Gerald Doeden was born in Crookston, Minnesota and grew up in Idaho and Yuba City/Marysville, California. He was an amateur actor, performing in plays at Yuba College.
Doeden married Ruth Mikkelsen in 1960, and had a daughter. Weidner reports that he had an illegitimate child and divorced Mikkelsen in 1962. He spent some time in jail for non-payment of child support, and some observers have suggested that he may have left California to avoid child support payments.
Doeden was injured in a car accident and walked with a limp for the rest of his life. He was known in Marysville as a small-scale con artist. (Kifner, 1996)
After working in Yuba City as a disc jockey for the radio station KAGR for about five years, Doeden began working at the Little Red Bookstore in San Francisco.
A number of individuals associated with the store reportedly formed a short-lived group called Liberation Army Revolutionary Group Organizations. The group declared war on the state of California in March of 1970. While this quickly attracted the attention of the authorities, the group was described as quixotic by the media and dismissed by law enforcement.

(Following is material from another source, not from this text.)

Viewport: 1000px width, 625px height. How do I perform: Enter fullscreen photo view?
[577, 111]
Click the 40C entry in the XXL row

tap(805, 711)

In 1971, Doeden left California and resurfaced as Eugenio "Gino" Perente-Ramos in New York City. There he worked for two months in the office of the United Farm Workers Organizing Committee, the predecessor of United Farm Workers of America (UFW). Perente had already developed a devoted core of followers, who occupied the UFW offices with Perente. Perente was fired and his followers expelled from the offices when the UFW sent Jose Gomez to head the office. About 20 years later, he was remembered by Dolores Huerta as a "colorful biker type who played a small role in the boycott for about nine months or a year. . . He created a lot of problems for the union, attacking us in the press. Then he went off and formed his own group." After leaving UFW, Perente founded the Eastern Farm Workers Association (EFWA) in Suffolk County, New York, an agricultural region on Long Island.
Within a few years, Perente's followers were reported to have started organizations patterned on EFWA in California and elsewhere on the east coast, and led to the formation of an umbrella group called the National Labor Federation (NATLFED).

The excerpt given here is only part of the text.